Sousa has written several comic operas. One only of these, 'El Capitan,' has met with success. It contains much music of an agreeable brilliancy and gracefulness, notably one of the best examples of the composer's marches. There is lacking, however, in Sousa's music a quality very essential to the rounding out of a successful opera score. We refer to the more sensuous melodic line which lends color to the sustained portions of a work. Later operas of Sousa include: 'The Bride Elect,' 'The Charlatan,' 'Chris and the Wonderful Lamp,' and 'The Glass Blowers,' and it may be added that Mr. Sousa has made several incursions into the field of more serious music, having written a symphonic poem and several other works for orchestra.
One of the most prolific composers of American light opera was Julian Edwards (1855-1910). Mr. Edwards' list of about twenty operas includes the names of several that have had remarkable success. 'Brian Boru' and 'Dolly Varden' are more than names to many. In 1904 Mr. Edwards wrote the opera 'Love's Lottery,' which served as the vehicle whereby Mme. Schumann-Heink entered the comic opera field.
Ludwig Englander and Gustav Luders are other names endeared to American comic opera lovers. Both are of foreign birth, however. The operas of the latter include 'King Dodo,' 'Grand Mogul,' and 'The Prince of Pilsen,' all works which, though neither marked by originality nor over-refined, contained enough of musical vitality to have won a place in the public esteem.
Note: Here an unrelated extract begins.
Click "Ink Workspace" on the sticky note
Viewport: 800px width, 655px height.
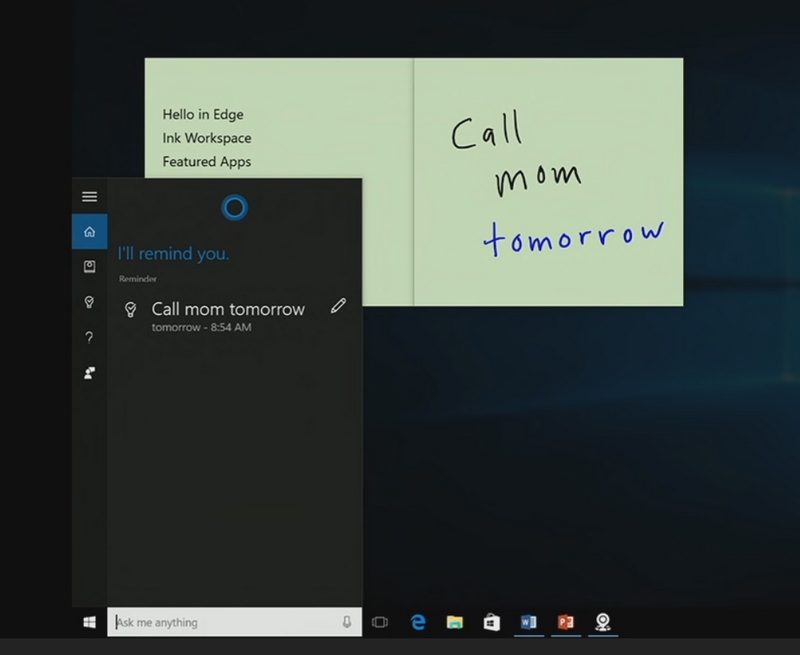tap(207, 138)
Less known writers who have from time to time added their quota to the country's enlivening and tuneful music include: G. Thorne, whose opera, 'A Maid of Plymouth,' was one of the first in the répertoire of the Bostonians; Henry Waller, the composer of 'Olgallalas,' which was also produced by the Bostonians; Carl Pflueger, who wrote '1492,' given by the Boston Cadets, an amateur organization, in one of their excellent productions; and Barnet, whose 'Jack and the Beanstalk' was also sung at one of the Cadets' 'shows.'
Several of the more serious composers have essayed the comic opera, not always successfully. George W. Chadwick's 'Tabasco,' first produced by the Boston Cadets, had a fair success when subsequently given professionally, but Edgar Stillman-Kelley's 'Puritania' and Henry Hadley's 'Nancy Brown' were decided failures. One of the recent successes was Deems Taylor's 'The Echo,' originally written as a college 'show' but achieving a long run on New York's Broadway.
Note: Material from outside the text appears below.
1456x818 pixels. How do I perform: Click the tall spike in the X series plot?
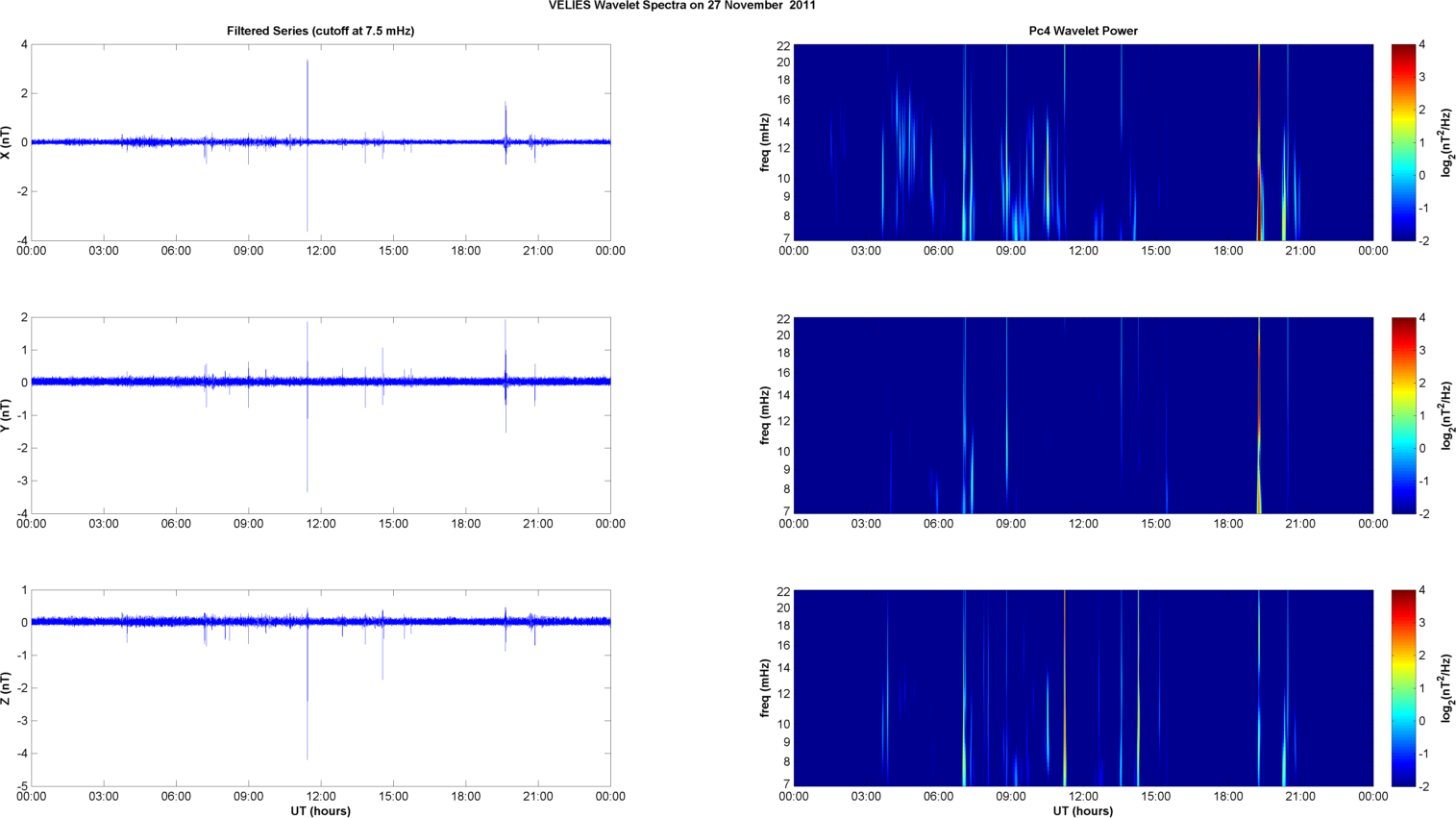308,96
Viewed in the light of present-day conditions and compared with the class of works that constitute the large part of modern musical stage-works, most of the foregoing operas may be classed as hopelessly old-fashioned and passé. The decline of comic opera commenced with the ascendency of the English 'musical comedy.' There are, it is true, many works of the latter order that contain pages of music far better than what is to be found in many of the more strictly operatic works. Such works as 'Florodora' and 'The Geisha,' as well as many later ones, have had much charm and refinement. It is the tendency of these works to abolish the romantic strain of the old-fashioned opera that constitutes its baneful influence. The play and the music have become gradually more and more divorced and to-day the musical portions of such a work have little or no bearing on the action or the scene, but consist almost entirely of topical songs introduced in much the same irrelevant manner in which they are so ingeniously brought into a vaudeville 'act.' Paraphrasing Voltaire, the majority of this degenerate class is neither musical nor comic.
This is the direction followed by our lighter musical plays of most recent times. It is to be regretted that the grace and refinement that marks many of the English musical comedies is so entirely lacking in the American imitations of the same class. A note of vulgarity insinuates itself unfailingly into the bulk of our contemporaneous popular music. Flagrant examples of the ultimate type of musical play above described are those of George M. Cohan, in whose inspiration some have seen the first manifestation of the American 'genius.' The titles of some of Mr. Cohan's plays, such as 'Yankee Doodle Boy,' 'Little Johnny Jones,' and 'George Washington, Jr.,' reveal the jingoistic qualities of his inspirations. The musical numbers of these works are expressed in terms more or less Mr. Cohan's own. He has utilized 'ragtime' largely and in the rhythmical excitement of his songs lies their strongest appeal. Other authors whose works follow generally either the Americanized form of the English musical comedy or the more distinctly native form of Mr. Cohan's 'musical shows' are: Jean Schwartz, Silvio Hein, Gus Edwards, Manuel Klein, Raymond Hubbel, and Robert H. Bowers.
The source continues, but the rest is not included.